The studies were facilitated by Darrell S. Rigel, MD, MS, a Clinical Professor of Dermatology at New York University, Langone Medical Center. Dr. Rigel commented, "Each study was conducted independently with dermatologists and residents, using the same methodology. The results show that the MelaFind information had a similar impact of increased diagnostic accuracy with no significant change in biopsy rates for both dermatologists and residents. It is very compelling to see similar improvement rates in both groups."
Study Methodology
The data for each study group were collected independently at separate dermatology conferences using equivalent methodology. Participants were presented with high-resolution clinical close up, clinical overview, and dermoscopic images for 12 lesions (3 melanomas in situ, 2 thin invasive melanomas, 7 atypical non-melanomas). The participants were asked if they would biopsy the lesion utilizing the presented images. After the results were collected, the MelaFind probability information was shown and the participants were asked again whether they would biopsy the lesion. Both sets of data were analyzed.

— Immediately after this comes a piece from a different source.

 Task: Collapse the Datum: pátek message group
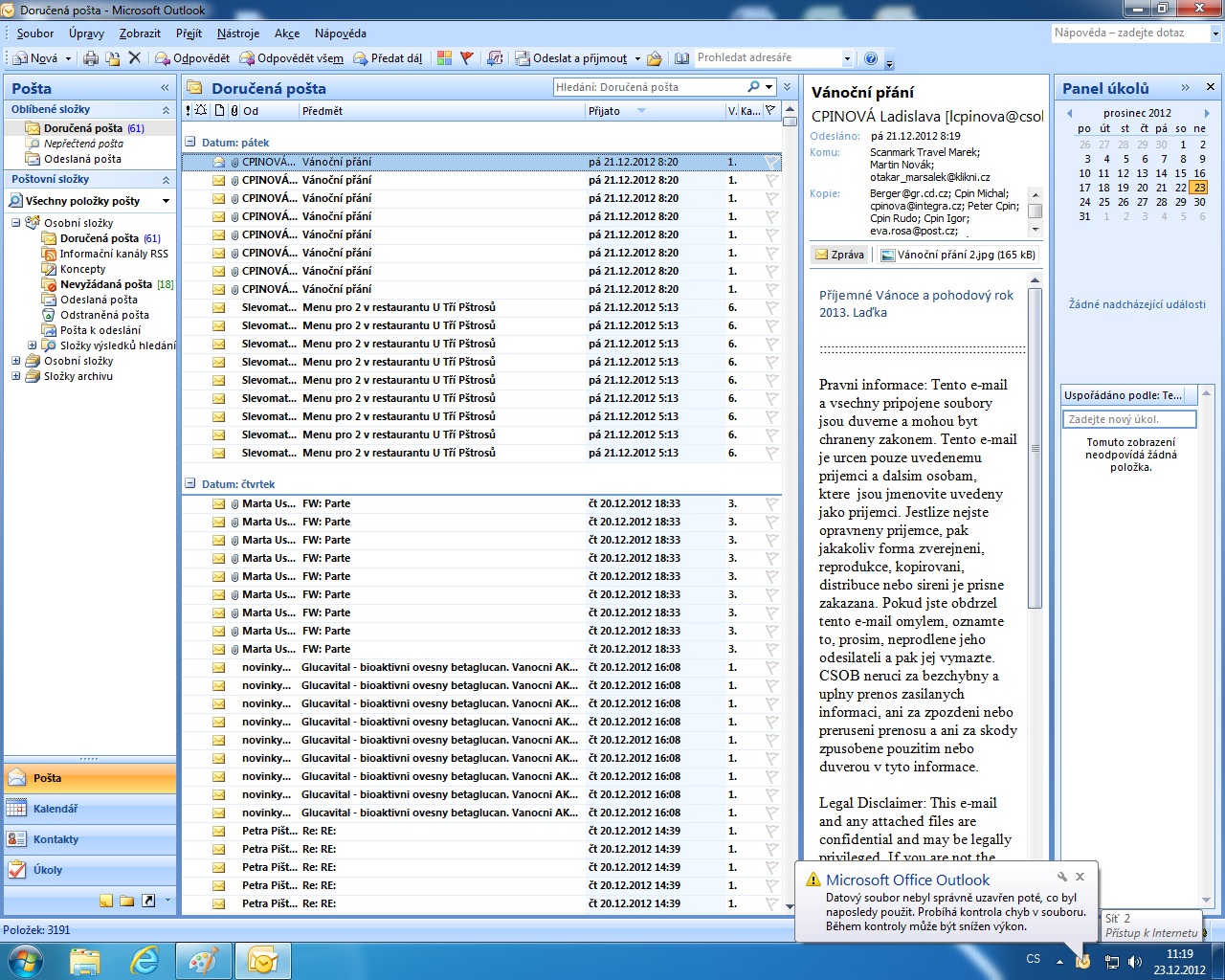click(189, 143)
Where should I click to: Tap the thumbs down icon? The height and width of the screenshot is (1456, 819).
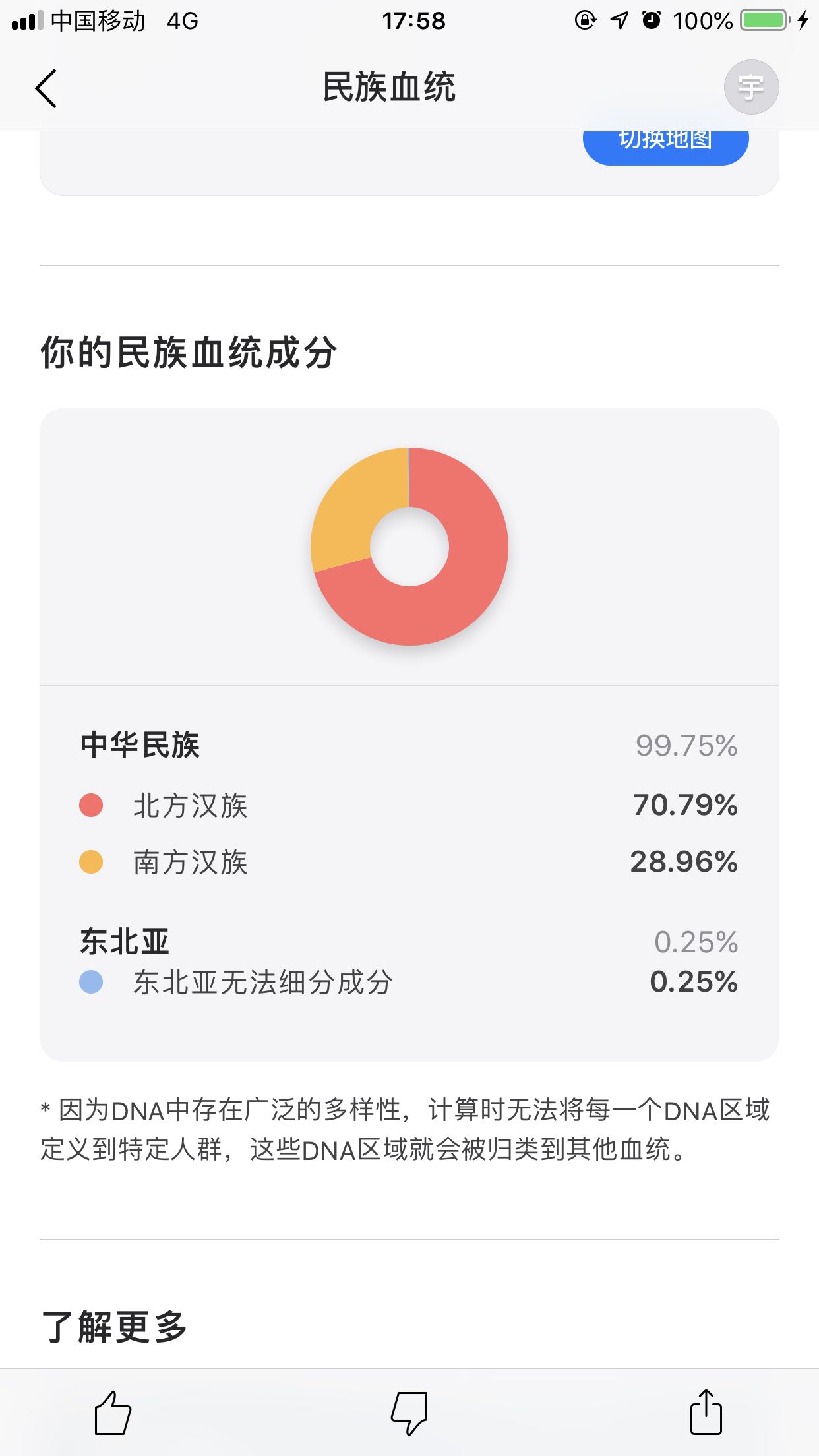[410, 1412]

Resident Dermatologist Study Results
Data from 122 resident dermatologists were analyzed. Biopsy sensitivity increased by 29%, 54% to 83%, and the percentage of benign lesions selected for biopsy decreased by 17%, 50% to 33%. The percentage of resident dermatologists electing to biopsy all 5 melanomas increased by 46%, 3% to 49%, and overall diagnostic accuracy increased by 22%, 52% to 74%. The p-value in all four measurements was statistically significant at p<0.001. Results occurred with a non- significant change in the total number of lesions selected for biopsy.
These new findings correlate with the previously reported study results that showed dermatologists' overall diagnostic accuracy improved 18%. Similar to the residents, the dermatologist improvement occurred with a non-significant change in total number of lesions selected for biopsy.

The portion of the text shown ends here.